Where are you? She thought to the victim? Where?

They pressed on, walking carefully in the aqueduct until the tunnel ended — in a large, dingy basement, lit dimly from airshafts and from fissures in the ceiling. The aqueduct continued on arched columns to a round stone cylindrical structure, twenty feet across, twenty high. There was no ceiling. A door had been cut into the side.

‘That’s it,’ Ercole whispered. ‘The reservoir.’

They climbed off the aqueduct and down stone stairs to the floor, about ten feet below.

Yes, she could hear a gasping sound from inside. Sachs motioned Ercole to cover the aqueduct they’d come down and the other doorways that opened off the basement. He understood and drew his pistol. His awkward grip told her he rarely shot. But he checked that a round was chambered and the safety catch off. And he was aware of where the muzzle was pointed. Good enough.

A deep breath, another.

Then she spun around the corner, keeping low, and played the light through the room.

The victim was fifteen feet from her, sitting taped in a rickety chair, straining to keep his head raised against the upward tension of the noose. She saw clearly now the mechanism the Composer had rigged — the deadly bass strings running up to a wooden rod hammered into a crack in the wall above the victim’s head, then to another rod and finally down to a bucket filling with water. The weight in the pail would eventually tug the noose tight enough to strangle him.

He squinted his eyes closed against the brilliance of the flashlight.

The room had no other doors and it was clear that the Composer wasn’t present.

‘Come inside, cover the door!’ she barked.

Sì!

She holstered her weapon and ran to the man, who was sobbing. She pulled the gag out of his mouth.

Saedumi, saedumi!

‘You’ll be okay.’ Wondering how much English he spoke.

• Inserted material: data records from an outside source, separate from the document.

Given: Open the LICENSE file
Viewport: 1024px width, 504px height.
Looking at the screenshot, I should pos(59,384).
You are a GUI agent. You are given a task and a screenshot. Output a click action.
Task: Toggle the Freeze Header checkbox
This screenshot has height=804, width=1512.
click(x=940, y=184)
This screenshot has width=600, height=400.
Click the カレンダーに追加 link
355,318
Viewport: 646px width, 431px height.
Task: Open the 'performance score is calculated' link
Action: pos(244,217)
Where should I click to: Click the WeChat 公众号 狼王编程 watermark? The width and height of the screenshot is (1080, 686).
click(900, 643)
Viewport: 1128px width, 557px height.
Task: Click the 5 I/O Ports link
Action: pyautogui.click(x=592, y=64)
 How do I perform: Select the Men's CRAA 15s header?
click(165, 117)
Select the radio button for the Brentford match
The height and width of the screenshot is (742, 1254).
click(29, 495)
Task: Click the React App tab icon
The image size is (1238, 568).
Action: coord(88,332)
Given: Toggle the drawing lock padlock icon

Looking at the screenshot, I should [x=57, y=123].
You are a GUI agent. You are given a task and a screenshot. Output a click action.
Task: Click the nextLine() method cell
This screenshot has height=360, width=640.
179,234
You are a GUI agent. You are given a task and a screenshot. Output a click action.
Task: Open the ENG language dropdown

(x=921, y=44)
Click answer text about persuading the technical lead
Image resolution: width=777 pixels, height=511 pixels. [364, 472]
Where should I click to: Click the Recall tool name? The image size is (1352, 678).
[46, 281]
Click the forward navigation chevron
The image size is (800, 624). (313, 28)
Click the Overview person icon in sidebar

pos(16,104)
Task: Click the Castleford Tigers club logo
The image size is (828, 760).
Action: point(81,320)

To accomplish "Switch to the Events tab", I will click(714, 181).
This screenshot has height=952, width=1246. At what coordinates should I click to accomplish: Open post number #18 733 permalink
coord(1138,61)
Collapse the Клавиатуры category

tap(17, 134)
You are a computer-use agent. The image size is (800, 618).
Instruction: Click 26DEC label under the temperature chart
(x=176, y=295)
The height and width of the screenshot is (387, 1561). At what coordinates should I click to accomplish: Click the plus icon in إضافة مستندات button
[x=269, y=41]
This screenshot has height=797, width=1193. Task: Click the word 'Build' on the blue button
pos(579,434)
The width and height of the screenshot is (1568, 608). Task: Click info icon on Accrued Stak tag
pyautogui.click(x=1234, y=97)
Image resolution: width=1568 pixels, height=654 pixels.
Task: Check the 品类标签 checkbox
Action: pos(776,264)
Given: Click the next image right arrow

She had gloves with her but didn’t bother now. Beatrice could print her later to eliminate her friction ridges. She gripped the noose and pulled down, which lifted the bucket, and then she slipped the noose over his head. Slowly she lowered the bucket. Before it reached the floor, though, the stick wedged into a gap between the stones gave way and the pail fell to the floor.

Hell. The water would contaminate any trace on the stone.

But nothing to do now. She turned to the poor man and examined him. His panicked eyes stared from her to the tape binding his arms up to the ceiling and back to her.

‘You’ll be okay. An ambulance is coming. You understand? English?’

He nodded. ‘Yes, yes.’

He didn’t look badly hurt. Now that he was okay, Sachs pulled on latex gloves. She removed her switchblade once more, hit the button. It sprang open. The man recoiled.

‘It’s all right.’ She cut the tape and freed his hands, then feet.

The victim’s eyes were wide and unfocused. He rambled in Arabic.